SAPS Intervention Analysis: Service‑level accounts cannot trigger identity resets. SAPS prevents escalation from service access into identity control, blocking the pivot that enabled the takeover.
Okta Support Portal Breach (2023)
Cause: Session token theft
Attackers stole session tokens and accessed Okta’s customer support systems, impacting multiple enterprises.
SAPS Intervention Analysis: Stolen session tokens cannot escalate into identity access. SAPS enforces strict separation between service‑level tokens and identity‑level authority.
EA Games Breach (2021)
Cause: Stolen cookies + MFA bypass
Attackers used stolen session cookies to bypass MFA, accessed Slack, social‑engineered IT, and stole source code.

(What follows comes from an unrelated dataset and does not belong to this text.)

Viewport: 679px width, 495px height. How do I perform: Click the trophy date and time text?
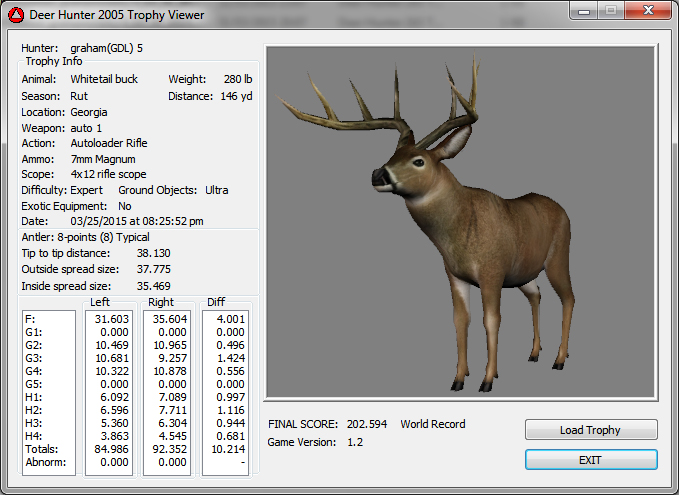pos(137,221)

SAPS Intervention Analysis: Session hijacking cannot escalate into identity. SAPS prevents stolen cookies or tokens from being used to access identity systems or privileged internal services.

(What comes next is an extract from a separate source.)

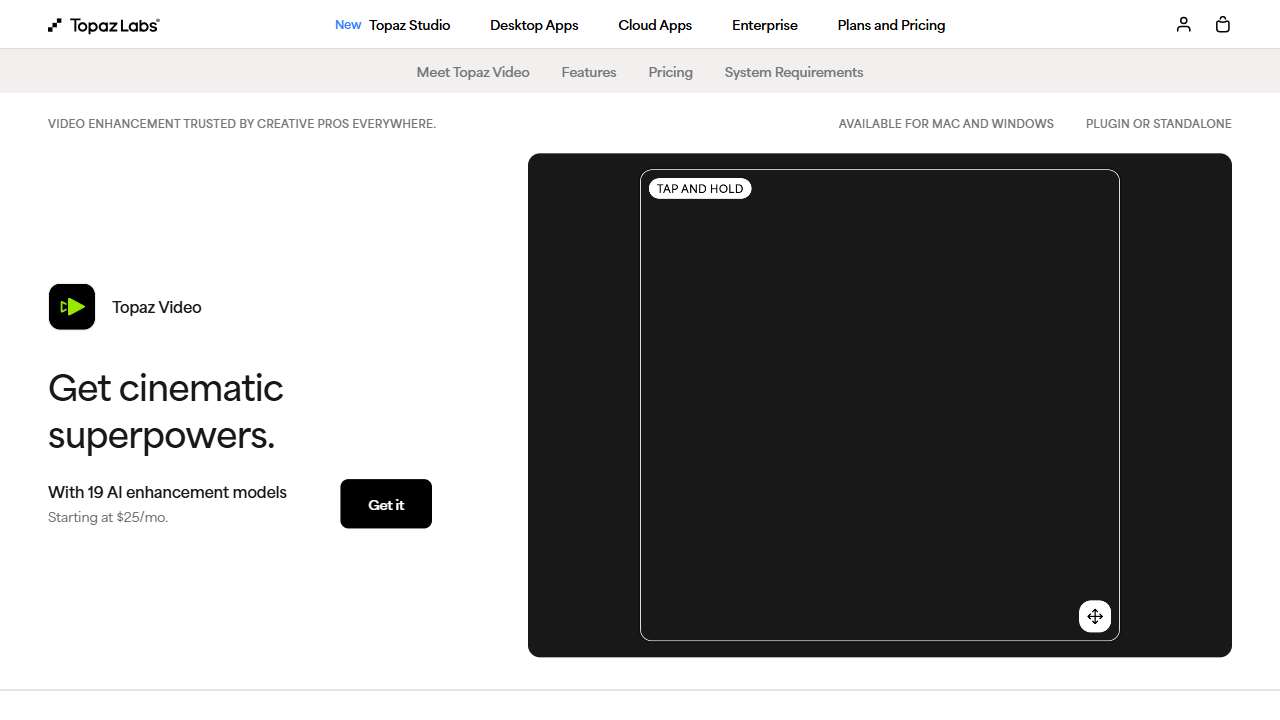Open the shopping bag icon
The width and height of the screenshot is (1280, 720).
[x=1222, y=25]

Rockstar Games Breach (2022)
Cause: Employee account compromise
Attackers breached an employee’s Slack account and accessed internal systems, leaking GTA6 development footage.
SAPS Intervention Analysis: A compromised service account (Slack) cannot pivot into identity or other internal systems. SAPS isolates each service so a breach cannot spread laterally.
AI Agent Supply‑Chain Vulnerability (2026)
Cause: Compromised open‑source package → remote code execution
Millions of AI agents were exposed when a widely used open‑source package was found to contain a critical vulnerability. Attackers could inject malicious code that AI agents executed automatically because the system trusted the package by default.
SAPS Intervention Analysis: SAPS eliminates blind trust in code execution. Under SAPS, no agent, package, or automated process can perform actions without a cryptographically bound, user‑initiated authentication event. Malicious code cannot impersonate a user, cannot authenticate, and cannot escalate. The attack chain dies at the identity boundary.